For the Runtime Bytecode, we PUSH 0x00
two times, so we can use DUP
to duplicate the value on the top of the stack. But to do this, we need to change the order of adding the values to the stack, so they are not used and basically deleted before we get the chance to duplicate them. We will first build our stack and then use the same MSTORE
and RETURN
opcodes, but both at the end. So our stack will need to look like this:
top = 0x00
... = 0x08
... = 0x00
bottom = 0x20
But instead of using PUSH1
to add the second 0x00
to the stack, we will use DUP2
to duplicate the second most recent value on the stack, which is 0x00
. So our new bytecode for the for the runtime bytecode is:
60 08 60 00 52 60 20 60 81 f3 // PUSH1 0x08 PUSH1 0x00 MSTORE PUSH1 0x20 PUSH1 DUP2 RETURN
For the creation bytecode, we will use the same approach, first adding all the values to the stack and then using CODECOPY
and RETURN
at the end, all while using DUP
to avoid using PUSH1
. Our stack will need to look like this before performing the operations:
top = 0x00
... = 0xOfeset
... = 0x09(runtime bytecode size)
... = 0x00
bottom = 0x09(runtime bytecode size)
As you can see, 0x00
and 0x09
repeat, so we can use DUP2
and DUP3
to duplicate them. So our new bytecode for the creation bytecode is:
60 09 60 00 81 60 0a 82 39 f3 // PUSH1 0x09 PUSH1 0x00 DUP2 PUSH1 0x0a DUP3 CODECOPY RETURN
And the final optimized bytecode is:
60 09 60 00 81 60 0a 82 39 f3 60 08 60 00 52 60 20 60 81 f3
PUSH1 0x09 PUSH1 0x00 DUP2 PUSH1 0x0a DUP3 CODECOPY RETURN PUSH1 0x08 PUSH1 0x00 MSTORE PUSH1 0x20 PUSH1 DUP2 RETURN
Now that we have the bytecode of the contract, we can deploy it. You can take the following snippet and run it in Remix to deploy the contract and check the return value of callDeployedContract()
.
// SPDX-License-Identifier: MIT
pragma solidity ^0.8.0;
contract BytecodeDeployer {
address public deployedContract;
// First we need to deploy the contract
function deploy() external {
// Store the bytecode in memory
bytes memory bytecode = hex"6009600081600a8239f36020600060088152f3";
// Create a local variable to store the address of the deployed contract
address addr;
// Deploy the contract using the CREATE Yul function which takes three arguments:
// wei value, location of the data in memory and the size of the data (data to be sent as msg.data)

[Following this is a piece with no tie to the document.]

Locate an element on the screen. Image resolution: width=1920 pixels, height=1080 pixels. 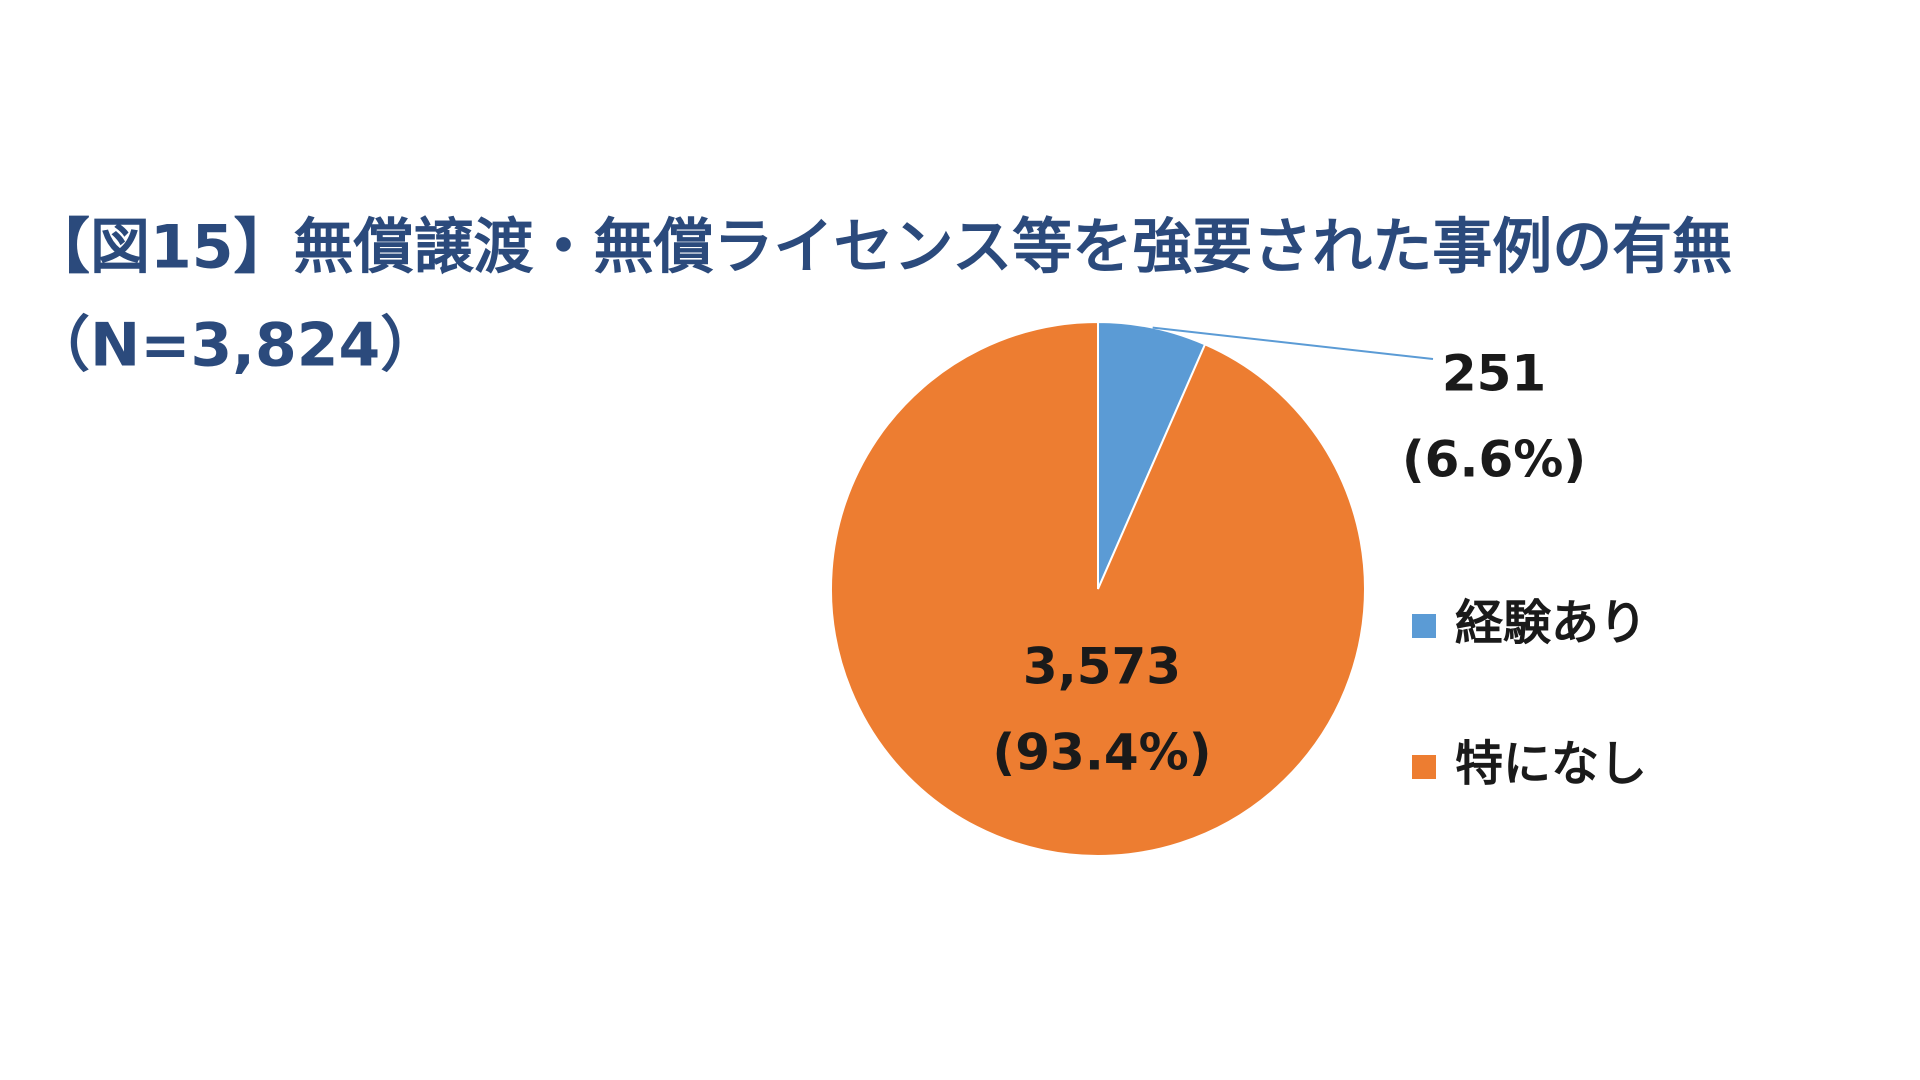
data-label: 3,573 is located at coordinates (1102, 667).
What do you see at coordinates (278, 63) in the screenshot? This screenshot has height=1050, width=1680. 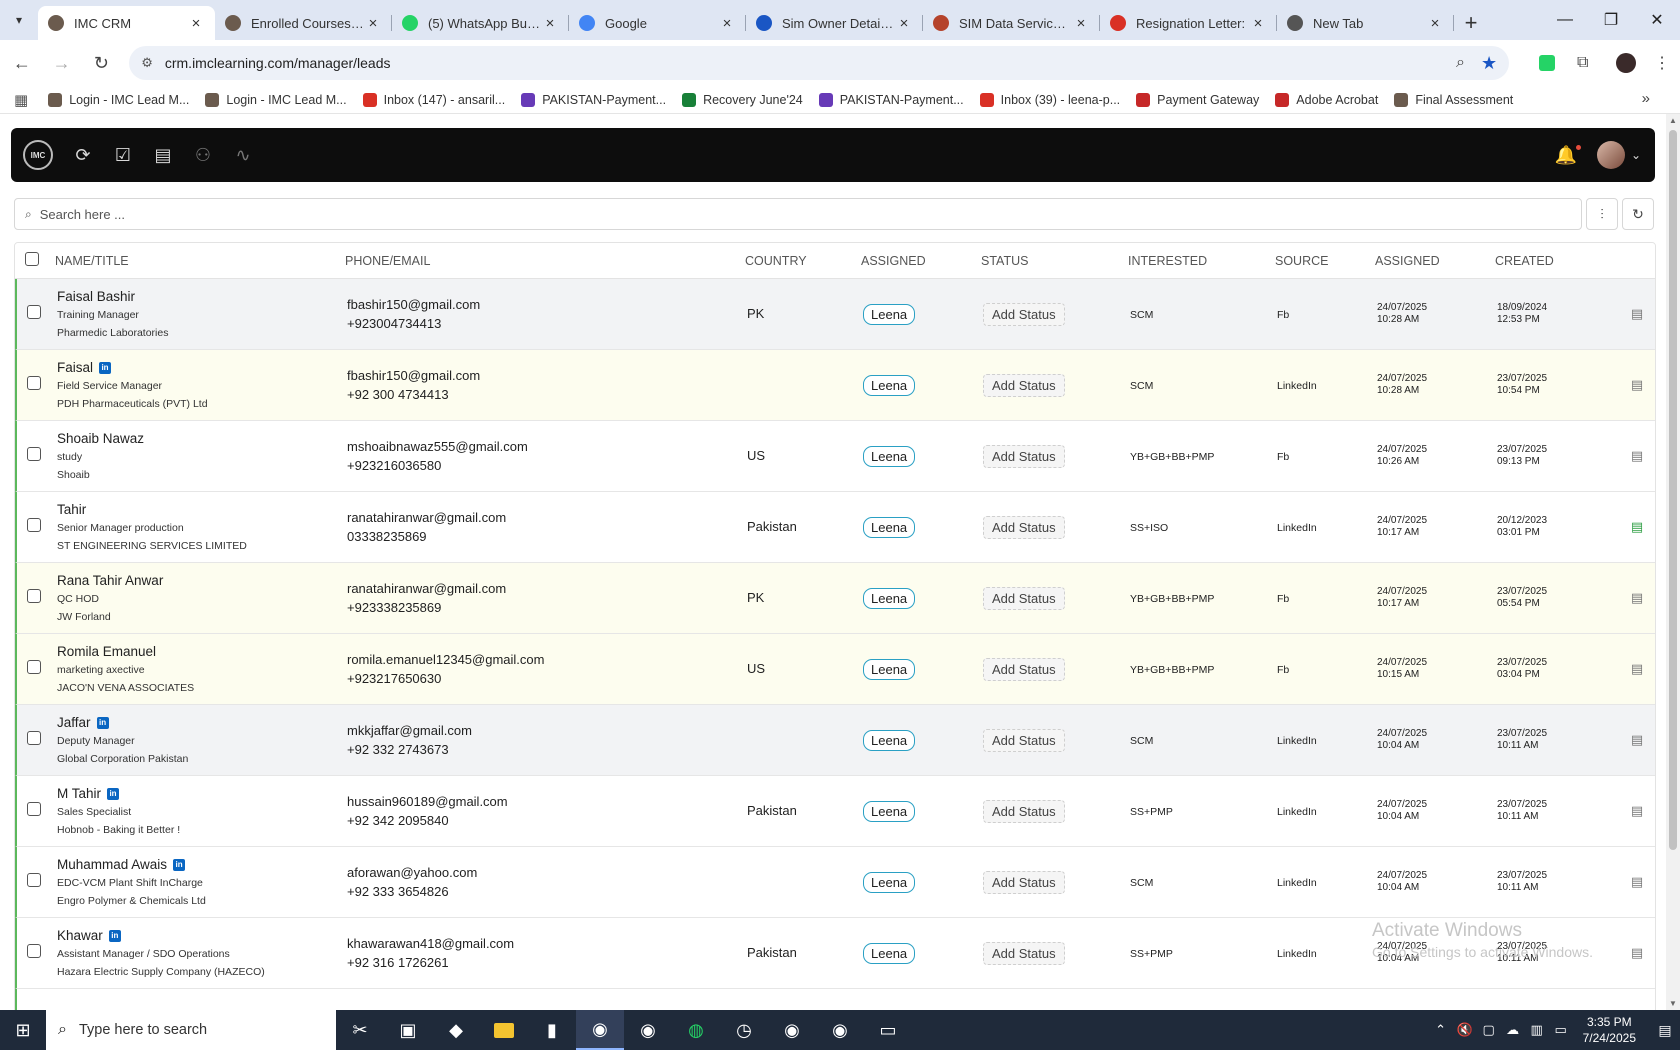 I see `url-text: crm.imclearning.com/manager/leads` at bounding box center [278, 63].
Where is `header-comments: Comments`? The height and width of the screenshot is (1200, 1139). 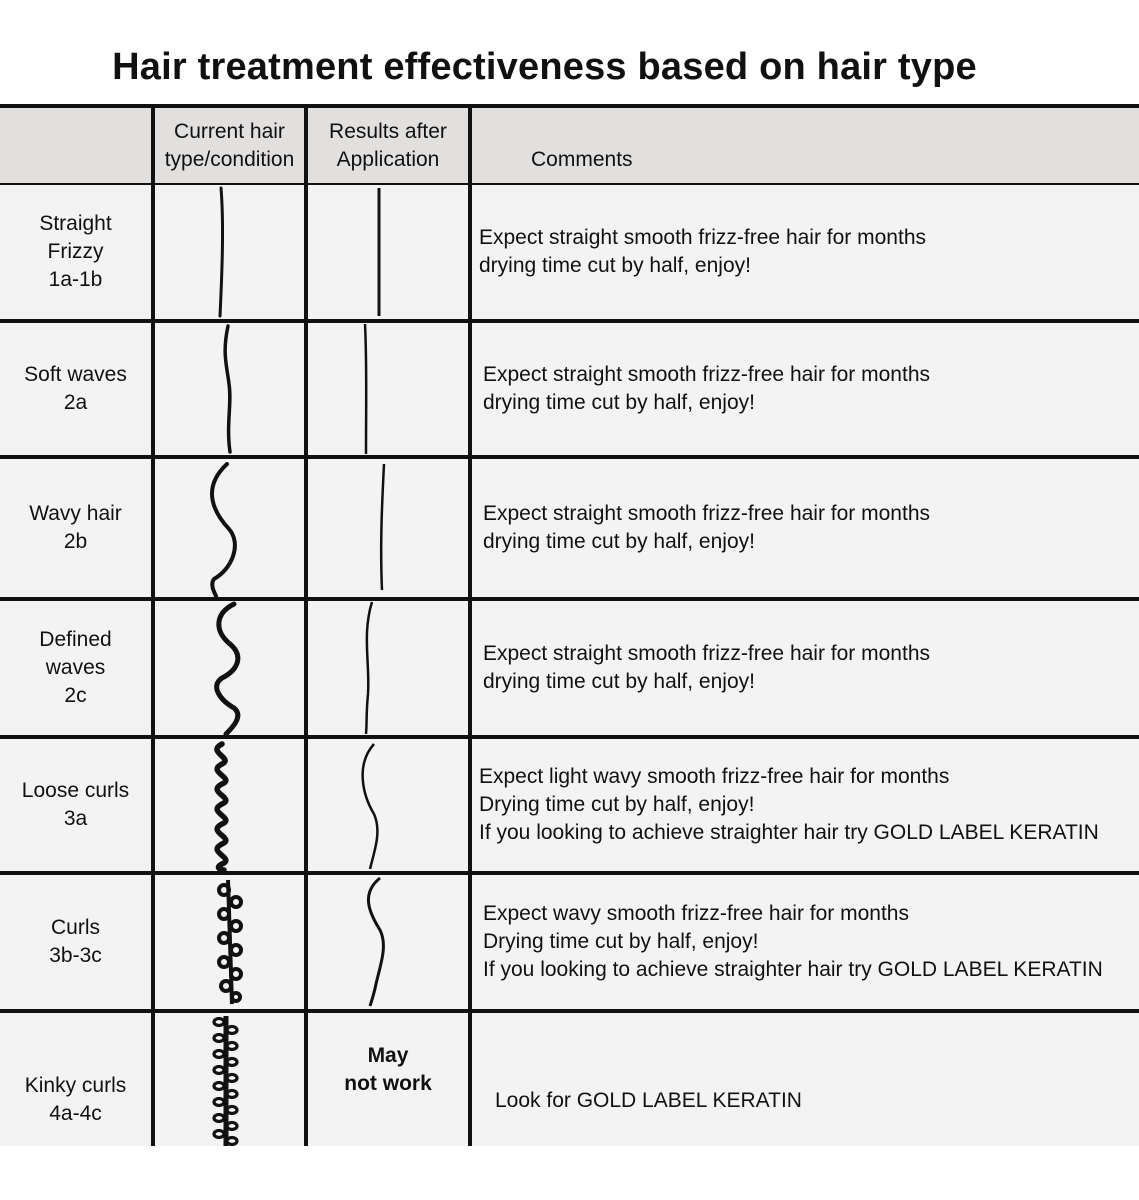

// We add 0x20 to the location of the data in memory because the first 32 bytes are used to store
// the size of the data for arrays (bites array in this case)
assembly {
addr := create(0, add(bytecode, 0x20), 0x16)
}
// Check if the deployment was successful
require(addr != address(0), "Deployment failed!");
// Store the address of the deployed contract
deployedContract = addr;
}
// Now we can test the deployed contract
function callDeployedContract() external view returns (bytes memory) {
(, bytes memory response) = deployedContract.staticcall("");
// And we should receive the value 8
return response;
}
}
If you've developed Solidity Smart Contracts before, the changes are that you've encountered the Stack too deep
error at least once. This error is thrown when your code declare too many variables. But why is that?
The EVM has a stack of 1024 slots, and each slot can hold a 256-bit value. You are not really reaching this limit, but another limit that is given by the DUP
and SWAP
opcodes. These opcodes allow you to duplicate or swap values on the stack, but they only allow you to do this with the top 16 values on the stack.
So when at some point in your code you have to access a value that is not in the top 16 values on the stack, you will get the Stack too deep
error because Solidity does not have a way to access the data and execute your logic.